Born 1958; married; husband's name, Sean Harvey. Education: Attended Barnard College; New York University, M.A.

ADDRESSES:

Home—New York, NY and Maine. Agent—c/o Author Mail, University Press of New England, One Court St., Lebanon, NH 03766.

CAREER:

Poet, essayist, and art critic.

AWARDS, HONORS:

Awarded three International Association of Poets, Playwrights, Editors, Essayists, and Novelists (PEN) grants for Writers with AIDS; James Laughlin Award, Academy of American Poets, 1999, and finalist, National Book Critics Circle Award, both for HIV, Mon Amour; Money for Women/Barbara Deming Memorial Fund grant; New York Foundation for the Arts grant; Rona Jaffe Foundation Writers Award; Witter Bynner Fellow in Poetry, Library of Congress, 2001; fellow at MacDowell Colony, Virginia Center for the Creative Arts, and Yaddo.

WRITINGS:

(Author of text) Rick Baitz, The Riverfisher: Part I, for Soprano & Mezzo-Soprano, Digital Synthesizer, and Double Chamber Ensemble, (thesis), University Microfilms (Ann Arbor, MI), 1992.

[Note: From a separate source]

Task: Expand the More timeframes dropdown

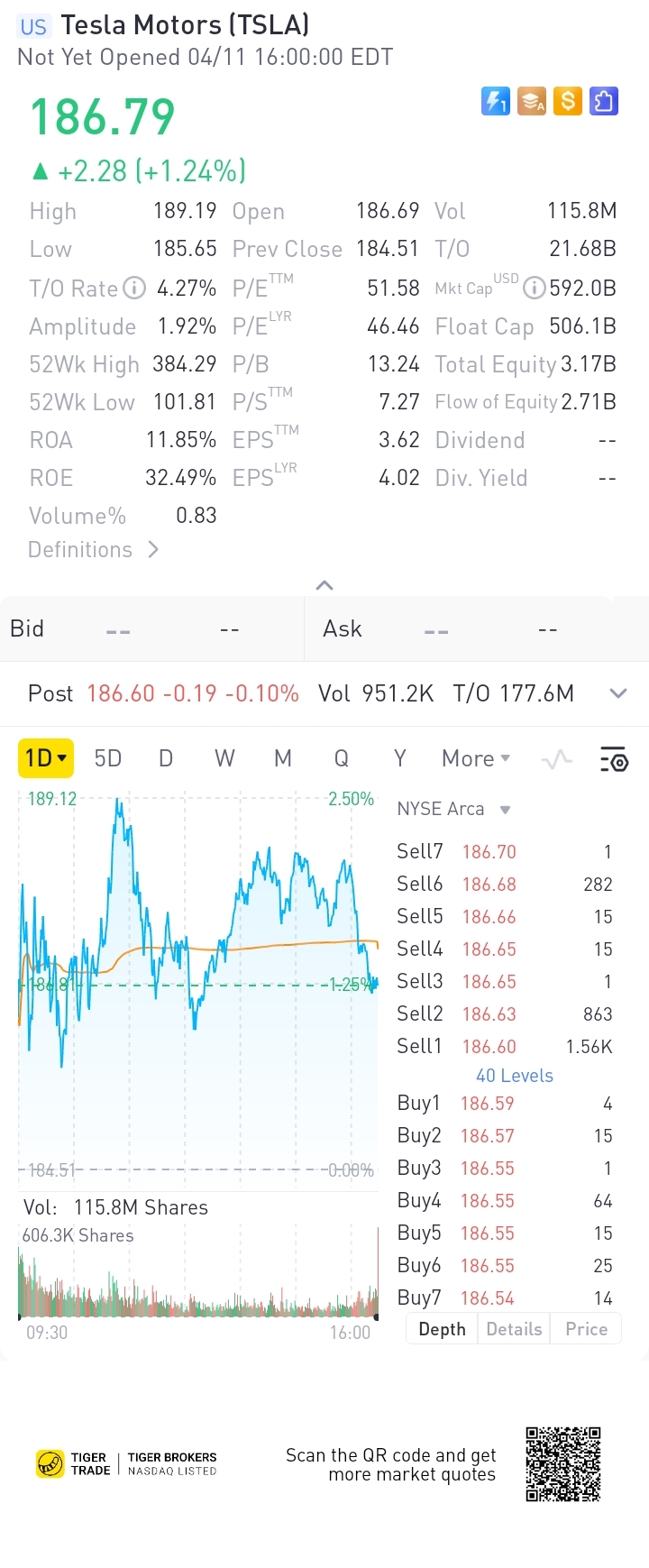Action: tap(476, 758)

What Silence Equals (poems), with an introduction by Sharon Olds, Persea Books (New York, NY), 1993.

HIV, Mon Amour (poems), Sheep Meadow Press (Riverdale-on-Hudson, NY), 1999.

Contributor of poetry to periodicals, including Antioch Review, Fence, Kalliope, Paris Review, Pequod, and Ploughshares; contributor of poetry to anthologies, including Life Sentences (1994), In the Company of My Solitude (1995), and Things Shaped in Passing (1997); contributor of art criticism to periodicals, including Arts, Flash Art, and Parachute. Essay "The Deferred Dream" appeared in anthology Bearing Life: Women's Writings on Childlessness, edited by Rochelle Ratner, Feminist Press, 2001.

WORK IN PROGRESS:

A memoir, Many Rivers to Cross.

SIDELIGHTS:

Poet, essayist, and art critic Tory Dent has been the recipient of a number of awards and fellowships. She has published two books of poetry, What Silence Equals and HIV, Mon Amour. The latter received the James Laughlin Award, given by Academy of American Poets. Diagnosed with human immunodeficiency virus (HIV) in the early 1990s, Dent writes about her experiences living with HIV and finding a way to continue her creative work while battling the disease.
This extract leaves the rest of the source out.